- THE EXERCISE -
Rewrite the records below, replacing "Voir le numéro" with "Afficher le numéro" wherever it occurs and leaving everything else unchanged.

- RECORDS SUPPLIED -
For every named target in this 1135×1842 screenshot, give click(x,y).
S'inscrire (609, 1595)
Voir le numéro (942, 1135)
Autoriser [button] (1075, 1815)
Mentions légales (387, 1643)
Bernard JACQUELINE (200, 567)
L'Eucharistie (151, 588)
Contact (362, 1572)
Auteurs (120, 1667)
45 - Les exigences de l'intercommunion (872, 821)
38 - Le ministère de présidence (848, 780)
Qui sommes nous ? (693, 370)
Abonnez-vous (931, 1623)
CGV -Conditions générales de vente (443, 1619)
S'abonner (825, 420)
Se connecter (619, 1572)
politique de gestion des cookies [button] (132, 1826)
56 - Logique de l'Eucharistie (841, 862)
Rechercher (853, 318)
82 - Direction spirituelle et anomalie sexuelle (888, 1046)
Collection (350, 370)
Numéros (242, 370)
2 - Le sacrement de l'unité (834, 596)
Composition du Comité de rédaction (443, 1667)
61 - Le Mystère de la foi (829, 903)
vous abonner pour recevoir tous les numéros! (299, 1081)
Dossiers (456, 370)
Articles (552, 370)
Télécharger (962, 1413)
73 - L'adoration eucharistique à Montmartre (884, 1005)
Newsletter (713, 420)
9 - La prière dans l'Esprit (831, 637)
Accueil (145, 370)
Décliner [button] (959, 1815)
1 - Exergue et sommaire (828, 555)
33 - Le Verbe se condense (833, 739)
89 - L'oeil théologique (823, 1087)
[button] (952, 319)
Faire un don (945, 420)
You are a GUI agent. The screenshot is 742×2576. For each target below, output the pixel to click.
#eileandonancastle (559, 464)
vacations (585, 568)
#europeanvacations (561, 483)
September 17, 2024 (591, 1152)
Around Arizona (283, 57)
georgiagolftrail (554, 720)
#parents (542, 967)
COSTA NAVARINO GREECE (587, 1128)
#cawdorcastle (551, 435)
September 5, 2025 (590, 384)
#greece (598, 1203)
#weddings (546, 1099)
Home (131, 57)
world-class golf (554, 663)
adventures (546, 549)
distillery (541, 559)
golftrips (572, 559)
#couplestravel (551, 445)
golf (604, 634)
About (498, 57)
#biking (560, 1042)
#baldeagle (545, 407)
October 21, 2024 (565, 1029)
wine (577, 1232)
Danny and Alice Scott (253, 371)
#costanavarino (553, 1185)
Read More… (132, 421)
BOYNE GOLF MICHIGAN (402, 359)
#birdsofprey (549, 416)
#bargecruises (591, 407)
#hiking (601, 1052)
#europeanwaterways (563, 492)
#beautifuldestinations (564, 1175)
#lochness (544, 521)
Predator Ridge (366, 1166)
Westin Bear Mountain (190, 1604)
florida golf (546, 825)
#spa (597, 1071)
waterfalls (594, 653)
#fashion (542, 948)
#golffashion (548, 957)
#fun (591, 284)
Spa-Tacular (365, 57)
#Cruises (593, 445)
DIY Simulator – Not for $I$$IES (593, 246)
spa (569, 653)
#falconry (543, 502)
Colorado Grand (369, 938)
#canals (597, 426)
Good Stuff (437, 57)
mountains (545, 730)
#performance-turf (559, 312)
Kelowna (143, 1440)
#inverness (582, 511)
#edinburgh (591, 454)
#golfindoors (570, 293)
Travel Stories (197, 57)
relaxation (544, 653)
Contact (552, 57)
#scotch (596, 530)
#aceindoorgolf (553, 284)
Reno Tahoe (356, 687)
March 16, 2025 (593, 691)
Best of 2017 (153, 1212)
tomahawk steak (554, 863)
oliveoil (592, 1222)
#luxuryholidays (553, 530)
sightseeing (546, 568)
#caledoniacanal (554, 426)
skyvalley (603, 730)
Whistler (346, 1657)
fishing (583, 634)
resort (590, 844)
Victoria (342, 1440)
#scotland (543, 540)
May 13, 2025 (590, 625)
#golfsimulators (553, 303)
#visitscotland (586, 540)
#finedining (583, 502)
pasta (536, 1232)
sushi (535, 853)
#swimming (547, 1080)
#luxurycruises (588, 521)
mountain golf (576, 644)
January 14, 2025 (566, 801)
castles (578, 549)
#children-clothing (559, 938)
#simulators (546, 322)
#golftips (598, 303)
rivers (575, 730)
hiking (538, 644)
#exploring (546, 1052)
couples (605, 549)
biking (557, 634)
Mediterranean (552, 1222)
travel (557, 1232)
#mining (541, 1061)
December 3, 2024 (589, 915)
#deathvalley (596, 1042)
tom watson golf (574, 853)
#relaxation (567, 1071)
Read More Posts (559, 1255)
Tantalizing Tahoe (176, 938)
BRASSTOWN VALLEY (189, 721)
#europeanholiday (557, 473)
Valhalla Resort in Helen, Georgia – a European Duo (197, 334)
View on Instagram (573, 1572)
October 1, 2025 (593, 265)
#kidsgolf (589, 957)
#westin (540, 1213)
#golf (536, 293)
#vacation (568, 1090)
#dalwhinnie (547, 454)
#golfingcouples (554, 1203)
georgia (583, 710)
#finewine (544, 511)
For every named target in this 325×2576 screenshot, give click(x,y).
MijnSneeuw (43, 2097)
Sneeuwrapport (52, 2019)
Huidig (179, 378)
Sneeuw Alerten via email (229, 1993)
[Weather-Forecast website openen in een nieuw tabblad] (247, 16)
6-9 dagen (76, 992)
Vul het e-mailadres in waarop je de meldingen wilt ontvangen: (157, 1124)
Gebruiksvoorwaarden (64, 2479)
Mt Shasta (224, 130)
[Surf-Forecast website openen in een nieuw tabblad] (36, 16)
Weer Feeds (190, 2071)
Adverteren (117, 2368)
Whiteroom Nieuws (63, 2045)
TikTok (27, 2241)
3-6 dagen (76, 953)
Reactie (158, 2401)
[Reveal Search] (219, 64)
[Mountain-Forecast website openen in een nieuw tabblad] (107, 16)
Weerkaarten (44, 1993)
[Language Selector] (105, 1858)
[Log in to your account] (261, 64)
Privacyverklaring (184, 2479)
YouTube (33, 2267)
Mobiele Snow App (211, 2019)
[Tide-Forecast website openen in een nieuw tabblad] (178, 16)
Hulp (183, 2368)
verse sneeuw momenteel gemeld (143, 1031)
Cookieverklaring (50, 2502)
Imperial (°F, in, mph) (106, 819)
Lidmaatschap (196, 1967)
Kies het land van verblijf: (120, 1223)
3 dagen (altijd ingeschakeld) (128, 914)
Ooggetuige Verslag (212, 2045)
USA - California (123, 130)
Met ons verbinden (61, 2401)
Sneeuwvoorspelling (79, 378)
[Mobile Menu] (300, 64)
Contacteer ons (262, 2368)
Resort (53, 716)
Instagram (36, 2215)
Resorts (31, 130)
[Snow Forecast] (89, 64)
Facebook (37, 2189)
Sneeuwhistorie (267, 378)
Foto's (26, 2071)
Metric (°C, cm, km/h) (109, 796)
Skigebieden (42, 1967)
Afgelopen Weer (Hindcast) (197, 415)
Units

- FULL OUTPUT -
For every named target in this 1135×1842 screenshot, give click(x,y).
S'inscrire (609, 1595)
Afficher le numéro (942, 1135)
Autoriser [button] (1075, 1815)
Mentions légales (387, 1643)
Bernard JACQUELINE (200, 567)
L'Eucharistie (151, 588)
Contact (362, 1572)
Auteurs (120, 1667)
45 - Les exigences de l'intercommunion (872, 821)
38 - Le ministère de présidence (848, 780)
Qui sommes nous ? (693, 370)
Abonnez-vous (931, 1623)
CGV -Conditions générales de vente (443, 1619)
S'abonner (825, 420)
Se connecter (619, 1572)
politique de gestion des cookies [button] (132, 1826)
56 - Logique de l'Eucharistie (841, 862)
Rechercher (853, 318)
82 - Direction spirituelle et anomalie sexuelle (888, 1046)
Collection (350, 370)
Numéros (242, 370)
2 - Le sacrement de l'unité (834, 596)
Composition du Comité de rédaction (443, 1667)
61 - Le Mystère de la foi (829, 903)
vous abonner pour recevoir tous les numéros! (299, 1081)
Dossiers (456, 370)
Articles (552, 370)
Télécharger (962, 1413)
73 - L'adoration eucharistique à Montmartre (884, 1005)
Newsletter (713, 420)
9 - La prière dans l'Esprit (831, 637)
Accueil (145, 370)
Décliner [button] (959, 1815)
1 - Exergue et sommaire (828, 555)
33 - Le Verbe se condense (833, 739)
89 - L'oeil théologique (823, 1087)
[button] (952, 319)
Faire un don (945, 420)
You are a GUI agent. The screenshot is 742×2576. For each target below, output the pixel to click.
#eileandonancastle (559, 464)
vacations (585, 568)
#europeanvacations (561, 483)
September 17, 2024 (591, 1152)
Around Arizona (283, 57)
georgiagolftrail (554, 720)
#parents (542, 967)
COSTA NAVARINO GREECE (587, 1128)
#cawdorcastle (551, 435)
September 5, 2025 (590, 384)
#greece (598, 1203)
#weddings (546, 1099)
Home (131, 57)
world-class golf (554, 663)
adventures (546, 549)
distillery (541, 559)
golftrips (572, 559)
#couplestravel (551, 445)
golf (604, 634)
About (498, 57)
#biking (560, 1042)
#baldeagle (545, 407)
October 21, 2024 (565, 1029)
wine (577, 1232)
Danny and Alice Scott (253, 371)
#costanavarino (553, 1185)
Read More… (132, 421)
BOYNE GOLF MICHIGAN (402, 359)
#birdsofprey (549, 416)
#bargecruises (591, 407)
#hiking (601, 1052)
#europeanwaterways (563, 492)
#beautifuldestinations (564, 1175)
#lochness (544, 521)
Predator Ridge (366, 1166)
Westin Bear Mountain (190, 1604)
florida golf (546, 825)
#spa (597, 1071)
waterfalls (594, 653)
#fashion (542, 948)
#golffashion (548, 957)
#fun (591, 284)
Spa-Tacular (365, 57)
#Cruises (593, 445)
DIY Simulator – Not for $I$$IES (593, 246)
spa (569, 653)
#falconry (543, 502)
Colorado Grand (369, 938)
#canals (597, 426)
Good Stuff (437, 57)
mountains (545, 730)
#performance-turf (559, 312)
Kelowna (143, 1440)
#inverness (582, 511)
#edinburgh (591, 454)
#golfindoors (570, 293)
Travel Stories (197, 57)
relaxation (544, 653)
Contact (552, 57)
#scotch (596, 530)
#aceindoorgolf (553, 284)
Reno Tahoe (356, 687)
March 16, 2025 (593, 691)
Best of 2017 (153, 1212)
tomahawk steak (554, 863)
oliveoil (592, 1222)
#luxuryholidays (553, 530)
sightseeing (546, 568)
#caledoniacanal (554, 426)
skyvalley (603, 730)
Whistler (346, 1657)
fishing (583, 634)
resort (590, 844)
Victoria (342, 1440)
#scotland (543, 540)
May 13, 2025 (590, 625)
#golfsimulators (553, 303)
#visitscotland (586, 540)
#finedining (583, 502)
pasta (536, 1232)
sushi (535, 853)
#swimming (547, 1080)
#luxurycruises (588, 521)
mountain golf (576, 644)
January 14, 2025 (566, 801)
castles (578, 549)
#children-clothing (559, 938)
#simulators (546, 322)
#golftips (598, 303)
rivers (575, 730)
hiking (538, 644)
#exploring (546, 1052)
couples (605, 549)
biking (557, 634)
Mediterranean (552, 1222)
travel (557, 1232)
#mining (541, 1061)
December 3, 2024 (589, 915)
#deathvalley (596, 1042)
tom watson golf (574, 853)
#relaxation (567, 1071)
Read More Posts (559, 1255)
Tantalizing Tahoe (176, 938)
BRASSTOWN VALLEY (189, 721)
#europeanholiday (557, 473)
Valhalla Resort in Helen, Georgia – a European Duo (197, 334)
View on Instagram (573, 1572)
October 1, 2025 (593, 265)
#kidsgolf (589, 957)
#westin (540, 1213)
#golf (536, 293)
#vacation (568, 1090)
#dalwhinnie (547, 454)
#golfingcouples (554, 1203)
georgia (583, 710)
#finewine (544, 511)
For every named target in this 325×2576 screenshot, give click(x,y).
MijnSneeuw (43, 2097)
Sneeuwrapport (52, 2019)
Huidig (179, 378)
Sneeuw Alerten via email (229, 1993)
[Weather-Forecast website openen in een nieuw tabblad] (247, 16)
6-9 dagen (76, 992)
Vul het e-mailadres in waarop je de meldingen wilt ontvangen: (157, 1124)
Gebruiksvoorwaarden (64, 2479)
Mt Shasta (224, 130)
[Surf-Forecast website openen in een nieuw tabblad] (36, 16)
Weer Feeds (190, 2071)
Adverteren (117, 2368)
Whiteroom Nieuws (63, 2045)
TikTok (27, 2241)
3-6 dagen (76, 953)
Reactie (158, 2401)
[Reveal Search] (219, 64)
[Mountain-Forecast website openen in een nieuw tabblad] (107, 16)
Weerkaarten (44, 1993)
[Language Selector] (105, 1858)
[Log in to your account] (261, 64)
Privacyverklaring (184, 2479)
YouTube (33, 2267)
Mobiele Snow App (211, 2019)
[Tide-Forecast website openen in een nieuw tabblad] (178, 16)
Hulp (183, 2368)
verse sneeuw momenteel gemeld (143, 1031)
Cookieverklaring (50, 2502)
Imperial (°F, in, mph) (106, 819)
Lidmaatschap (196, 1967)
Kies het land van verblijf: (120, 1223)
3 dagen (altijd ingeschakeld) (128, 914)
Ooggetuige Verslag (212, 2045)
USA - California (123, 130)
Met ons verbinden (61, 2401)
Sneeuwvoorspelling (79, 378)
[Mobile Menu] (300, 64)
Contacteer ons (262, 2368)
Resort (53, 716)
Instagram (36, 2215)
Resorts (31, 130)
[Snow Forecast] (89, 64)
Facebook (37, 2189)
Sneeuwhistorie (267, 378)
Foto's (26, 2071)
Metric (°C, cm, km/h) (109, 796)
Skigebieden (42, 1967)
Afgelopen Weer (Hindcast) (197, 415)
Units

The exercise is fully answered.